BEGIN DATA EXTRACTS
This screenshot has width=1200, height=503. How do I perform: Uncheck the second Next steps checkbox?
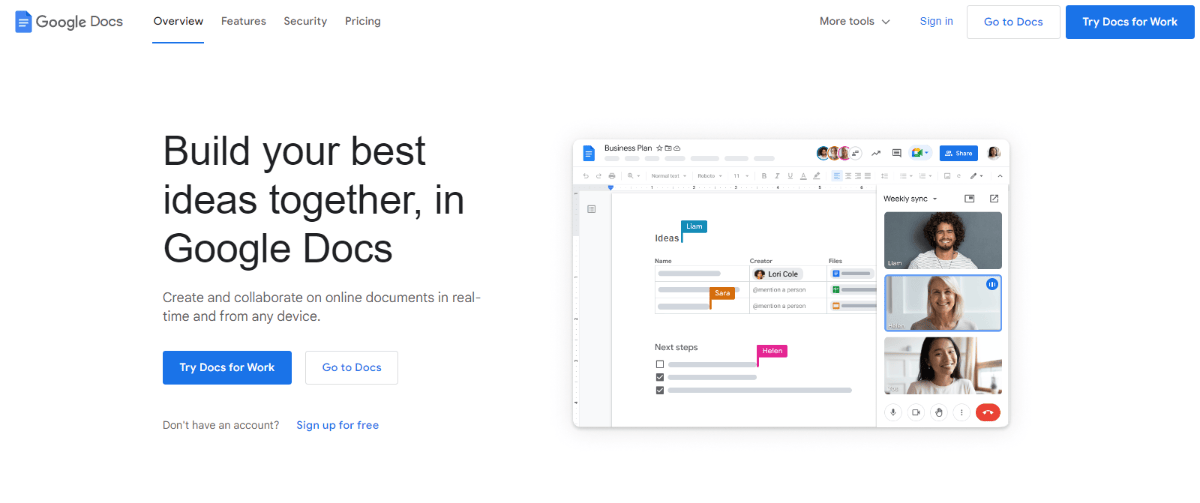coord(659,377)
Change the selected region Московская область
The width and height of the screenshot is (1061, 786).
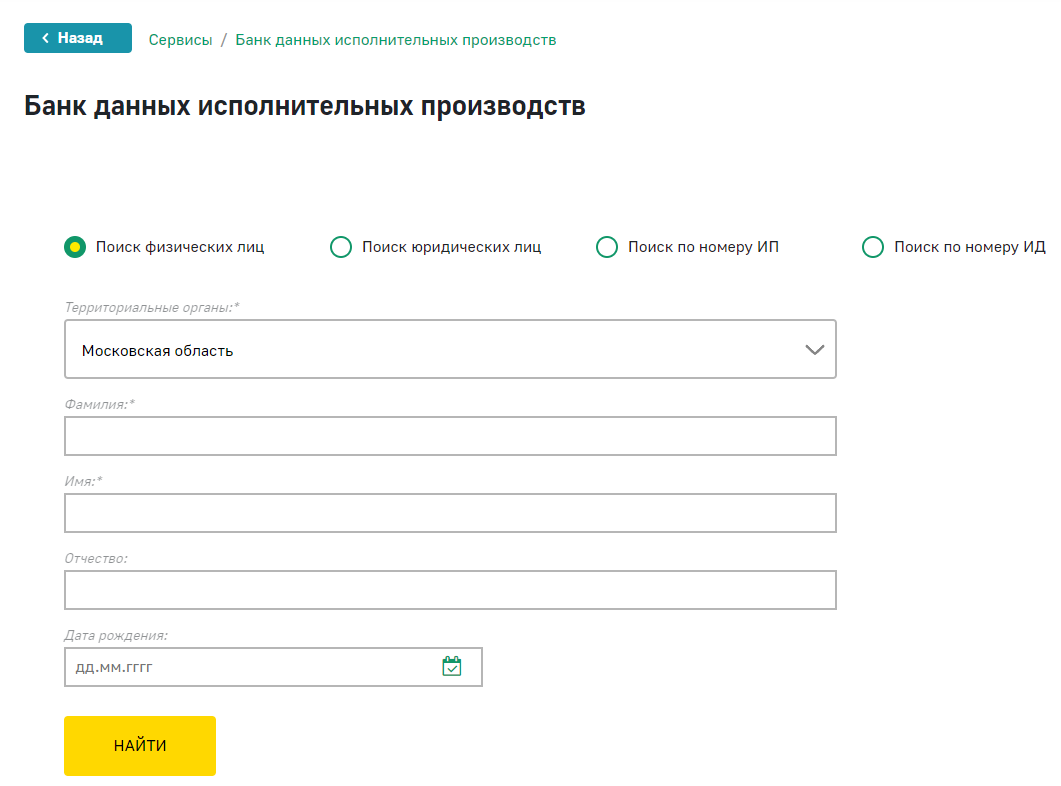(x=450, y=348)
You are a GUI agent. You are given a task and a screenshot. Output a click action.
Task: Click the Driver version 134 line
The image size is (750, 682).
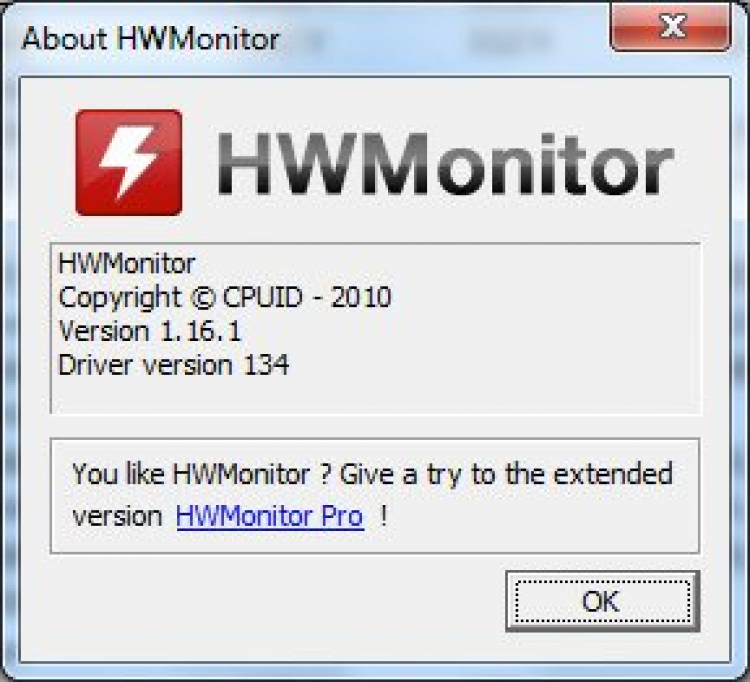click(174, 365)
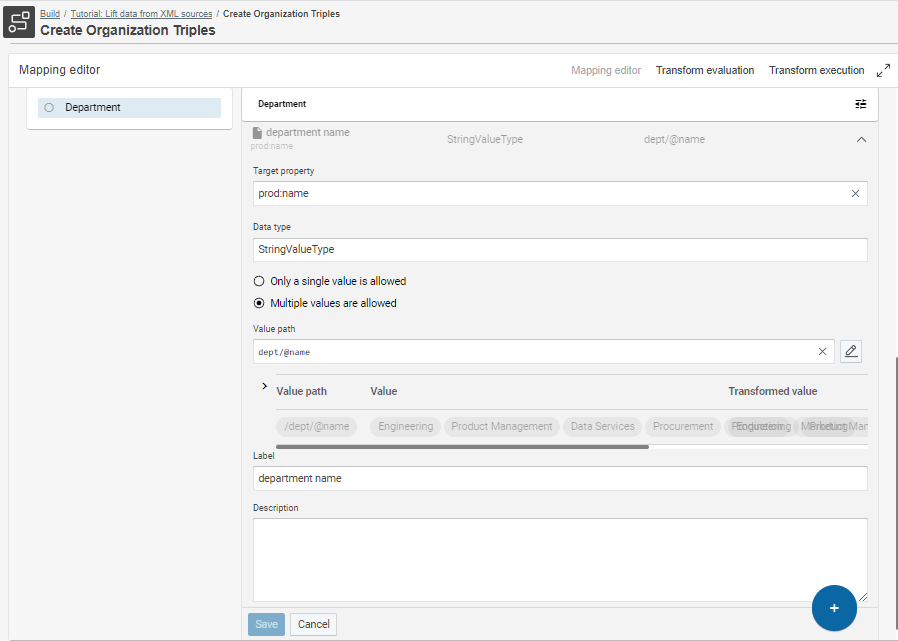898x641 pixels.
Task: Click the blue plus floating action button
Action: (x=834, y=608)
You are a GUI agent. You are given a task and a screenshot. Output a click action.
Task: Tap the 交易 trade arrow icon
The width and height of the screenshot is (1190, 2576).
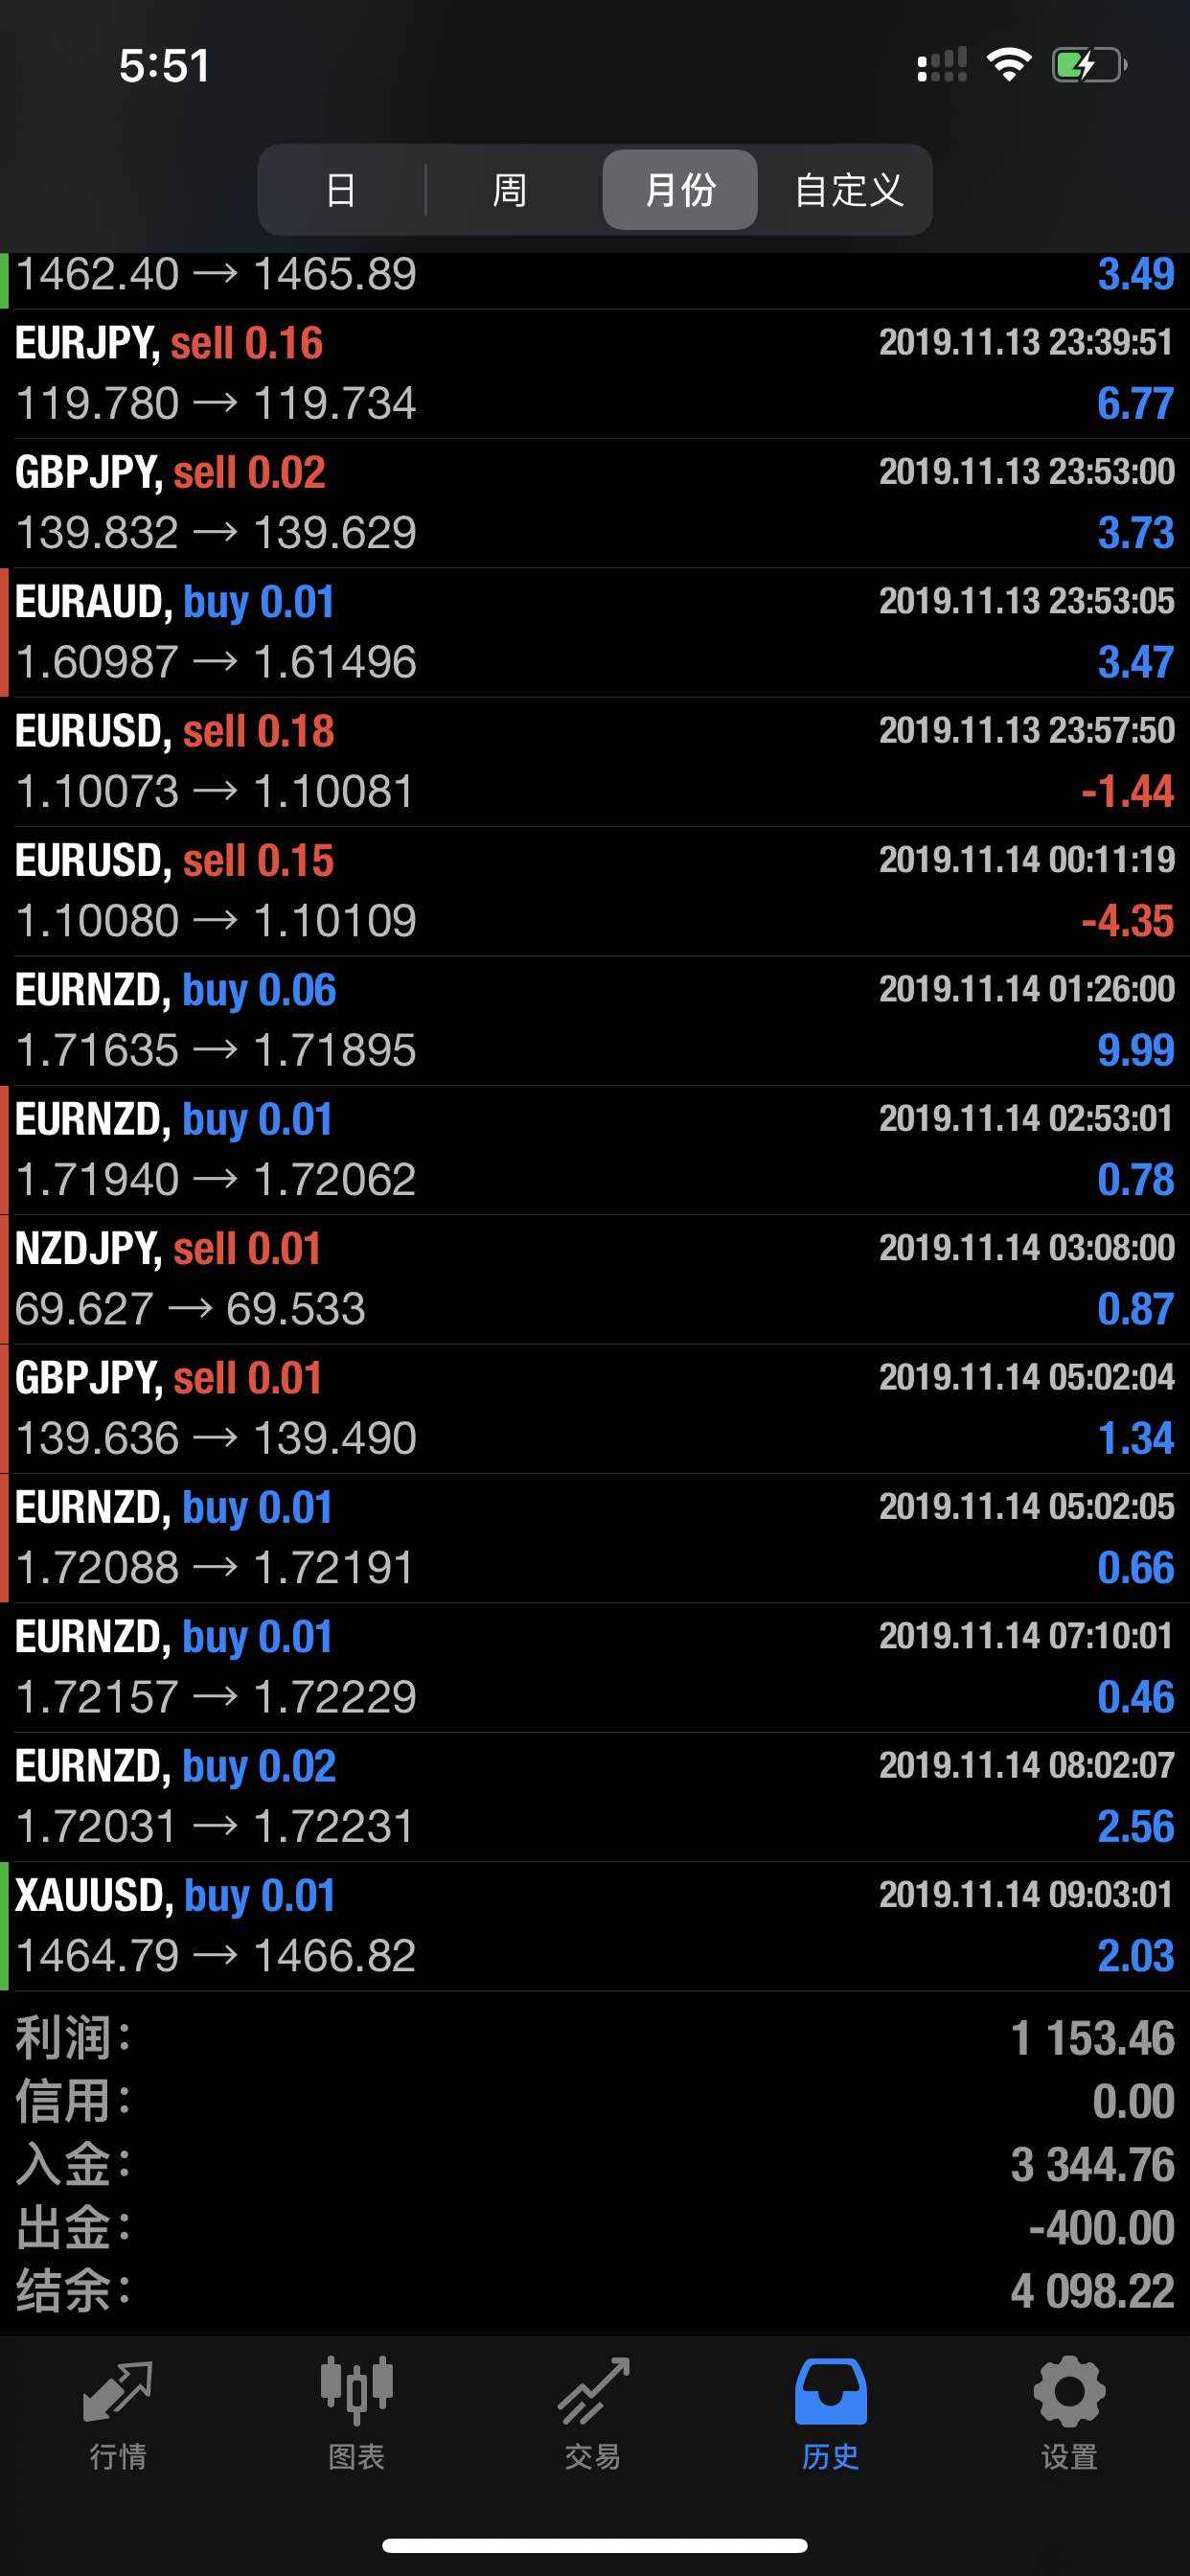[x=593, y=2392]
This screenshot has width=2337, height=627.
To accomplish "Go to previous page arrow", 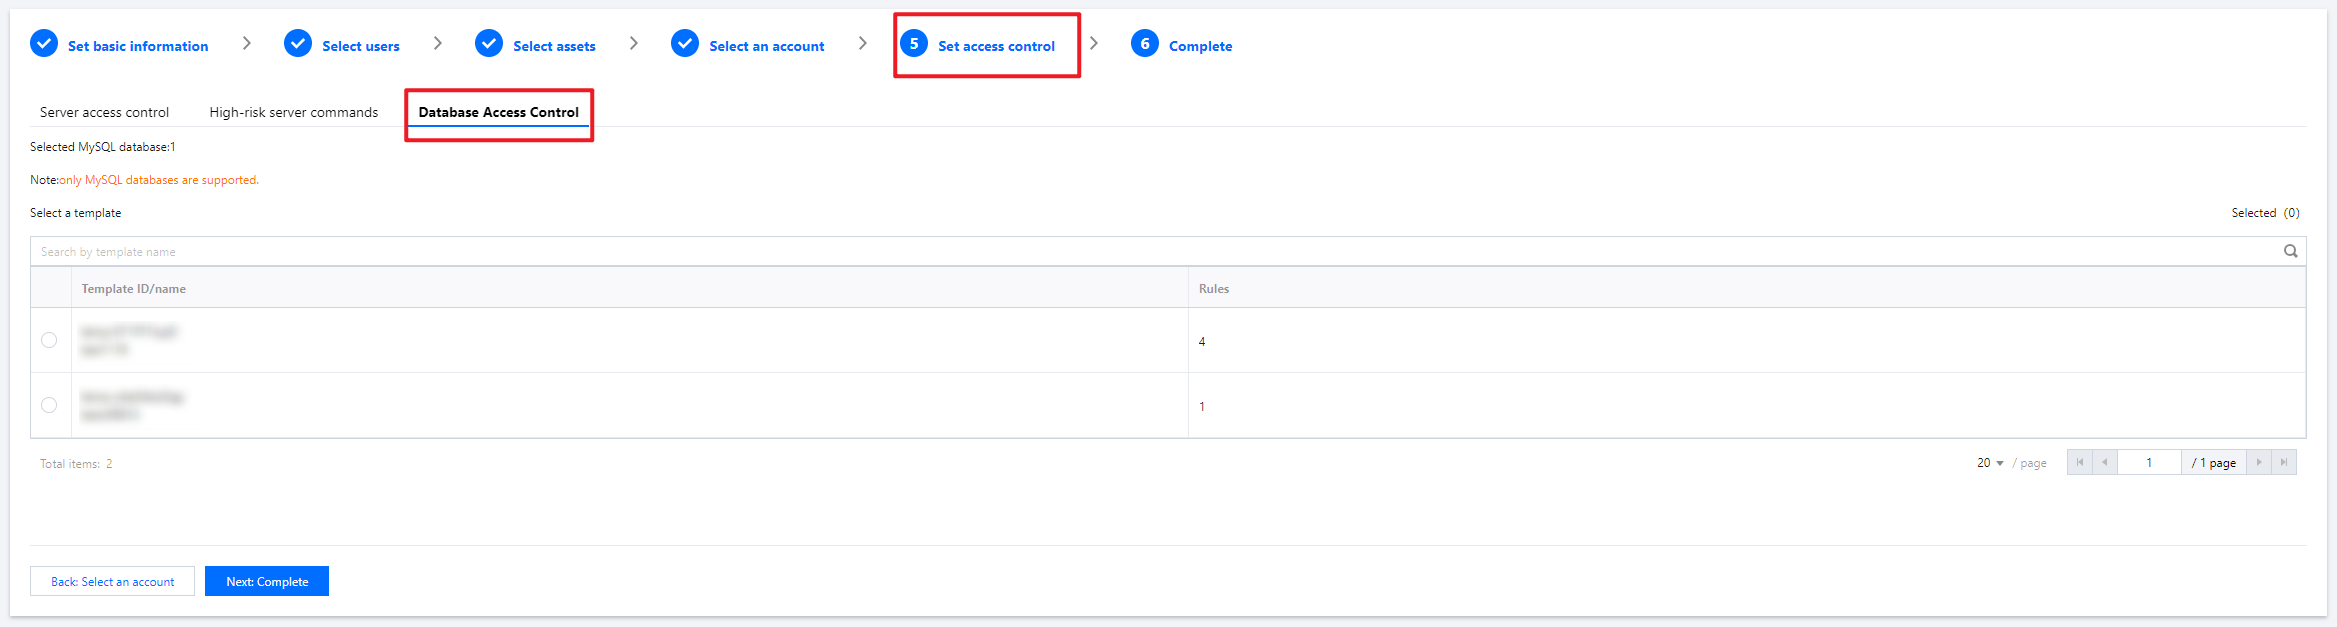I will coord(2105,462).
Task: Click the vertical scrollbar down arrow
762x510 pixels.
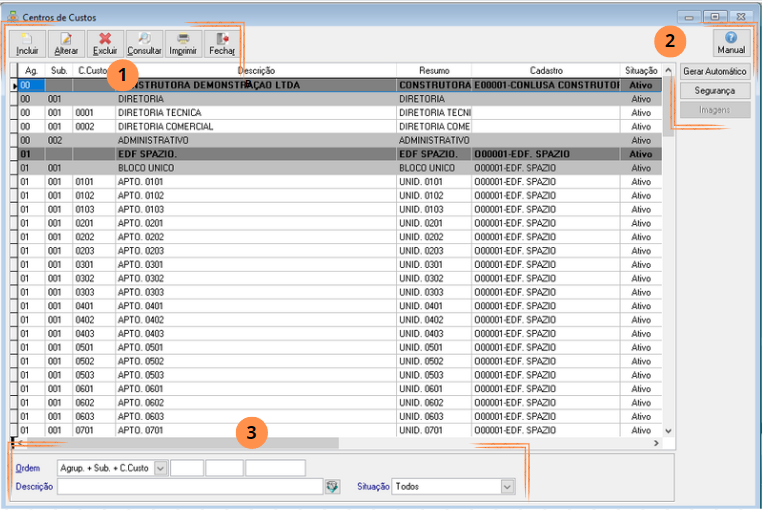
END DATA EXTRACTS
== EXERCISE BRIEF ==
Once the line containing "Task: Click the vertical scrollbar down arrow" has been found, write out exactly that line and each one after it through the end of the data, leaving out every picture.

== ANSWER FOR THIS EXERCISE ==
Task: Click the vertical scrollbar down arrow
762x510 pixels.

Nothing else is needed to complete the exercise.